Également fortement opposés à ce futur élevage intensif, les riverains se sont mobilisés et ont créé l’association FLANER. Soutenue par l’association L214, sa pétition contre l’élevage a récolté plus de 79 000 signatures.
Au terme de l’enquête publique, la commissaire-enquêtrice a émis deux avis défavorables, un concernant l’autorisation d’exploiter et un autre concernant l’autorisation d’agrandir.
→ Lire le rapport complet de la commissaire-enquêtrice
Le préfet du Nord a malgré tout autorisé l’exploitation.
En 2021, par l’intermédiaire de leur avocat, L214, FLANER ainsi que des riverains ont déposé un recours contentieux visant l’annulation de cette décision. Suivant les conclusions de son rapporteur public prononcées à l’audience du 3 juillet, le tribunal a rejeté la requête.
Des arguments solides balayés d’un revers de main
Lors de l’audience, les associations ont concentré leur argumentation sur trois points majeurs :
- le caractère incomplet et lacunaire du dossier de demande d’autorisation de l’élevage ne permettant pas une évaluation complète des impacts du projet ;
- les carences et erreurs manifestes de l’étude d’impact, compromettant l’analyse environnementale exigée par la réglementation ;
- les risques du projet : pollutions, nitrates, air, odeurs, bruits… (Art. L511-1 Code de l’environnement).
Ces éléments n’ont pas été jugés suffisants, ni par le rapporteur public, ni par le tribunal, pour justifier une annulation de l’arrêté préfectoral.
En clôturant l’audience, la présidente du tribunal a reconnu la légitimité des attentes des requérants, qu’elle considère en phase avec les demandes citoyennes. Néanmoins, elle a estimé que le projet serait conforme au cadre légal actuel.
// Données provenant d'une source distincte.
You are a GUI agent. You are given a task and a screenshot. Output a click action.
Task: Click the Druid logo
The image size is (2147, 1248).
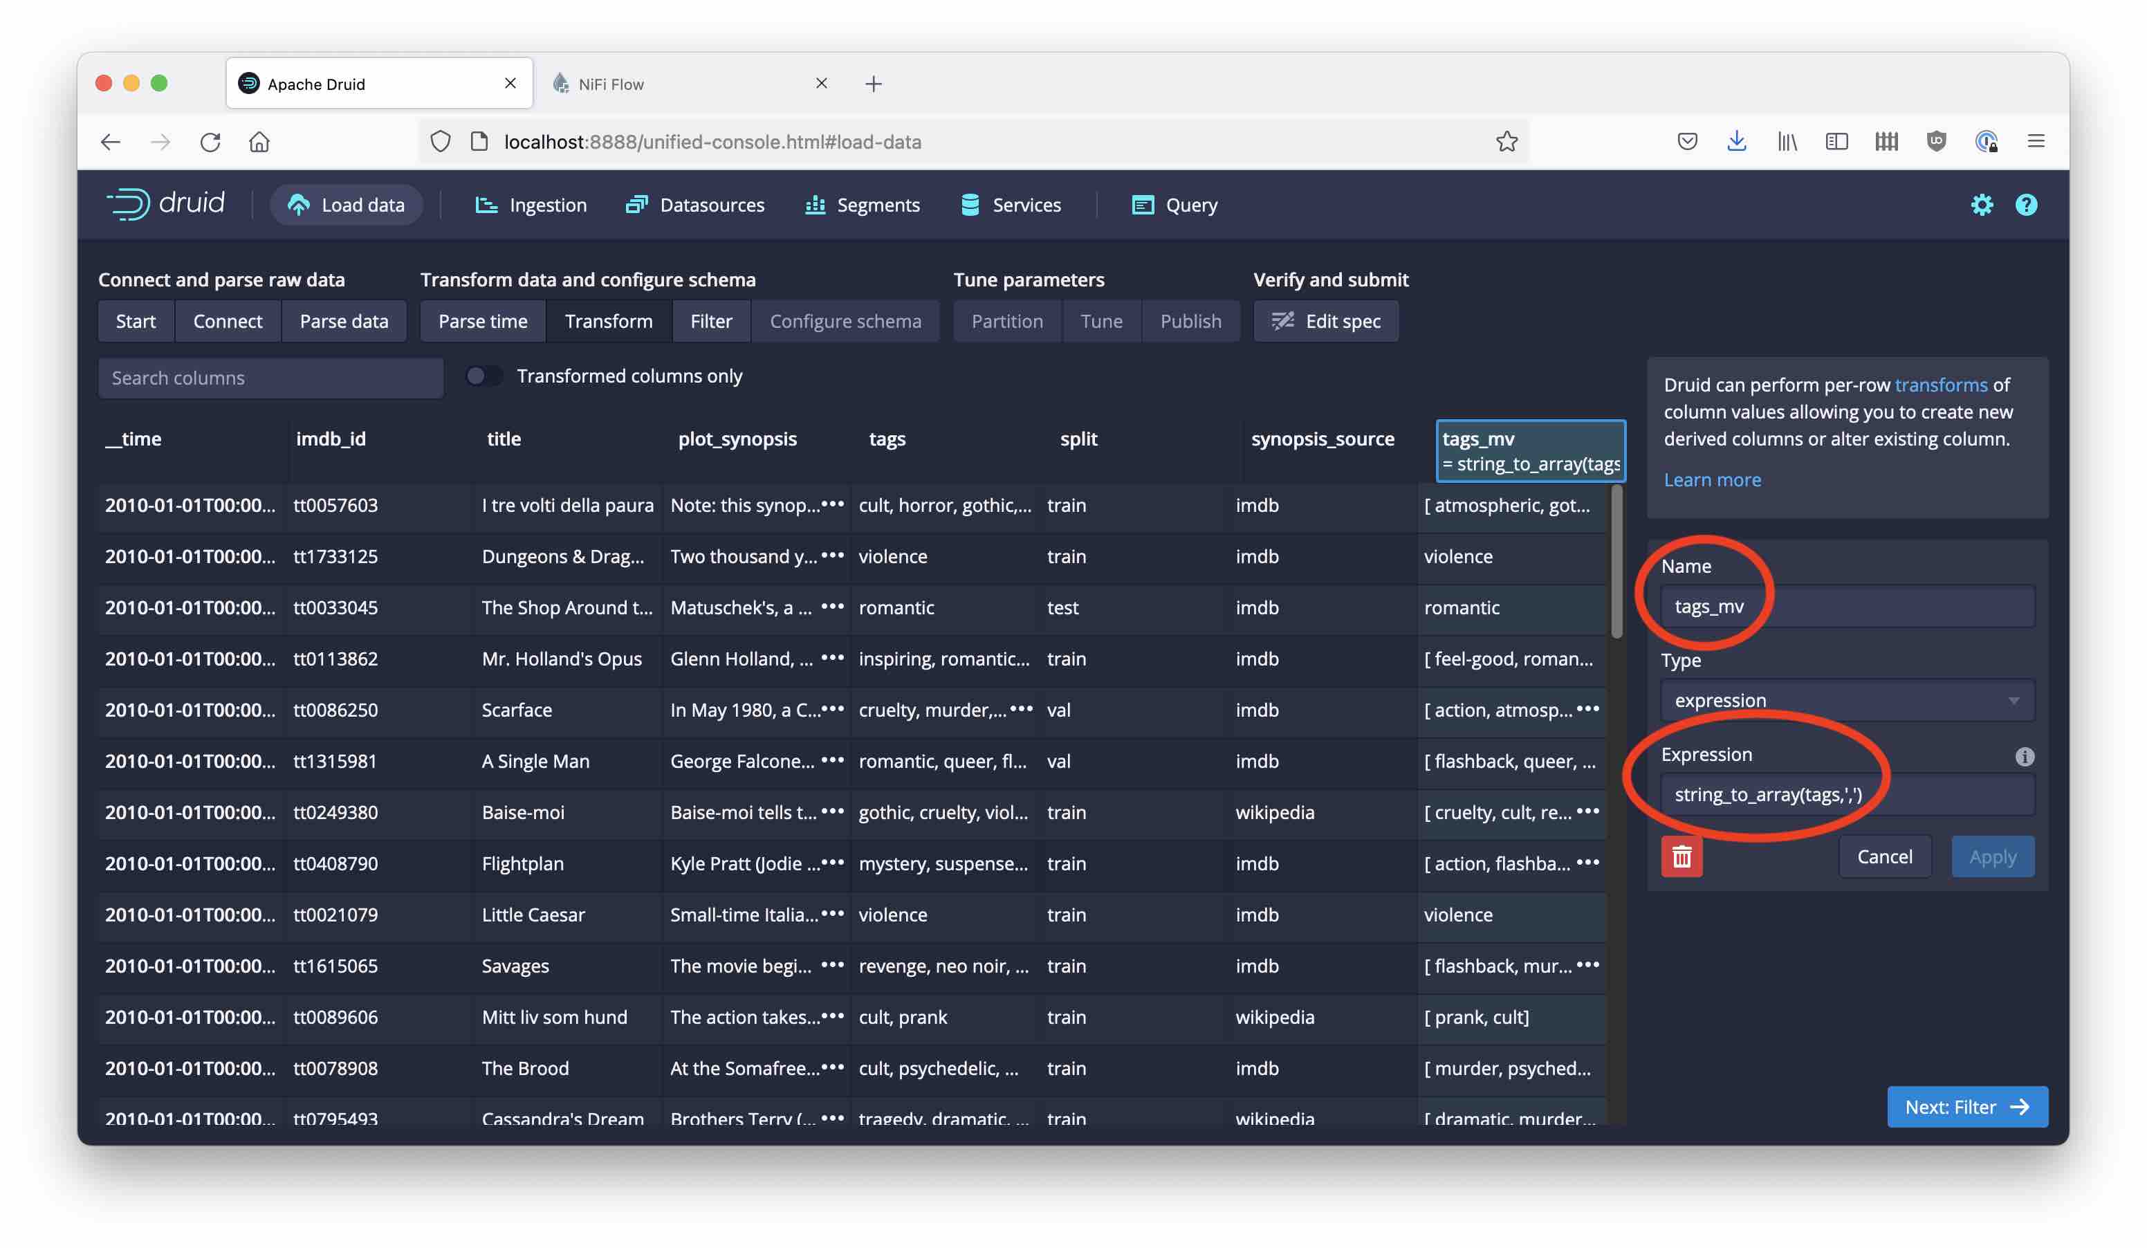[166, 204]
Ce jugement illustre donc un paradoxe criant : la justice reconnaît l’évolution des attentes sociétales, mais confirme que le droit en vigueur continue de protéger l’élevage intensif, y compris lorsque ses pratiques sont éthiquement discutables et écologiquement nuisibles.
Les associations L214 et FLANER ne se contenteront pas d’un statu quo et vont étudier la possibilité de faire appel de ce jugement.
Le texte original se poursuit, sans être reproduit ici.